** Opening RECORDS FOR THIS EXERCISE block **
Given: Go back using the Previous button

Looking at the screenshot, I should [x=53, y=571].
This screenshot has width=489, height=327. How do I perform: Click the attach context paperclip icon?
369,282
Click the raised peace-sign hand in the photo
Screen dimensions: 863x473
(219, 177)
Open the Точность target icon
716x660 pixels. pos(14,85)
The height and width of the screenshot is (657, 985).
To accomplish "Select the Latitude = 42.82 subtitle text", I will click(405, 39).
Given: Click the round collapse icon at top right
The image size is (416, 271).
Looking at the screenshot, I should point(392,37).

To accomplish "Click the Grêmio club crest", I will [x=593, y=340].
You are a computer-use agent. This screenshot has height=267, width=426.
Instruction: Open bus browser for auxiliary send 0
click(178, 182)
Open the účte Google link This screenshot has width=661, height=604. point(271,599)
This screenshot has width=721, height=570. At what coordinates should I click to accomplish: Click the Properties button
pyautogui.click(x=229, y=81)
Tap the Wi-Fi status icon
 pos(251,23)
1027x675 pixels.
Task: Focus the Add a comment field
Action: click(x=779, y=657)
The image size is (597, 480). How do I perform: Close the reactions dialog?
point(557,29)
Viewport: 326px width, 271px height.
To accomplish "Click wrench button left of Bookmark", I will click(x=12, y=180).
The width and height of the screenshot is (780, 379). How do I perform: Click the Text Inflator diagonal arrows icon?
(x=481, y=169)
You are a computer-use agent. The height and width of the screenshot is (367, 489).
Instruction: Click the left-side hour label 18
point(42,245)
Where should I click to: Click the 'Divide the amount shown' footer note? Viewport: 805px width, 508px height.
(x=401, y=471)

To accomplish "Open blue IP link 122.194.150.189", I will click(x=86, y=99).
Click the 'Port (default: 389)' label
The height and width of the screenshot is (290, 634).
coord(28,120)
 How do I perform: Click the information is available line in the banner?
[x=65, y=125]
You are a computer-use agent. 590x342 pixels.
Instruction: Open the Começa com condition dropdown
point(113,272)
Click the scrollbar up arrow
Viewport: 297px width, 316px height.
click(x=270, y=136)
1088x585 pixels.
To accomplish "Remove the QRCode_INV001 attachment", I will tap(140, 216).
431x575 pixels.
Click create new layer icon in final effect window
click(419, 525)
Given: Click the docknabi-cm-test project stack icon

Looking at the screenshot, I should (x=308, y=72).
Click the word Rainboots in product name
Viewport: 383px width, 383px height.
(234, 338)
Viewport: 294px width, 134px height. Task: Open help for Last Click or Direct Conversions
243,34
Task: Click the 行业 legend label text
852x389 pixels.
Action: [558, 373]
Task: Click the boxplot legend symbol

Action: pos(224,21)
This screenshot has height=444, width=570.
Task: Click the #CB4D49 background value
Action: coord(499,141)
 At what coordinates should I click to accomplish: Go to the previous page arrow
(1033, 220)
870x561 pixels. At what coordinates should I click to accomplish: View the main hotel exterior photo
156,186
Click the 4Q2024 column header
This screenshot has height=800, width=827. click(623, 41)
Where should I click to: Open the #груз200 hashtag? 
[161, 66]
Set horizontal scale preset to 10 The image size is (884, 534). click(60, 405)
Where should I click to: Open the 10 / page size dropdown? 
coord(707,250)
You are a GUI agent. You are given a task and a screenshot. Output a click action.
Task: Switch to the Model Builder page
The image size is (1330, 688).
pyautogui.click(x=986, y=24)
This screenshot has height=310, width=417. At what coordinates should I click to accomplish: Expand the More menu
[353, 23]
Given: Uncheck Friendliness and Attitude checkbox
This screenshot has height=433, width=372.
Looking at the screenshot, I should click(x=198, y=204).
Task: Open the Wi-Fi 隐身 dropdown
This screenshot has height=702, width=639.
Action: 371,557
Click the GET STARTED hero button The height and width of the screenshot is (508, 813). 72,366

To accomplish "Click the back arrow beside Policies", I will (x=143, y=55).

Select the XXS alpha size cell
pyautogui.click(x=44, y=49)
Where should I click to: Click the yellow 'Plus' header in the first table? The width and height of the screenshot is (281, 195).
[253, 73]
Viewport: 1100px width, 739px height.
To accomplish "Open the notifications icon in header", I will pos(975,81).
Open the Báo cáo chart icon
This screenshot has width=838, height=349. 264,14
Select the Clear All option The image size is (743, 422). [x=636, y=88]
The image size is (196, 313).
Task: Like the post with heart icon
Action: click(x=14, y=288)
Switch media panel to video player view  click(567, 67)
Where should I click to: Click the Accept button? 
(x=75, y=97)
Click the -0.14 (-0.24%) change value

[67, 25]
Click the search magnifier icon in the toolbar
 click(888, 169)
** Closing RECORDS FOR THIS EXERCISE block **
REQUIRED ACTION
Among the entries above, the lines between the ones containing "Click the GET" and "Viewport: 1100px width, 739px height.", inclusive, are to be transcribed exactly. No other line is to be given.

SOLVED PROBLEM
Click the GET STARTED hero button The height and width of the screenshot is (508, 813). 72,366

To accomplish "Click the back arrow beside Policies", I will (x=143, y=55).

Select the XXS alpha size cell
pyautogui.click(x=44, y=49)
Where should I click to: Click the yellow 'Plus' header in the first table? The width and height of the screenshot is (281, 195).
[253, 73]
Viewport: 1100px width, 739px height.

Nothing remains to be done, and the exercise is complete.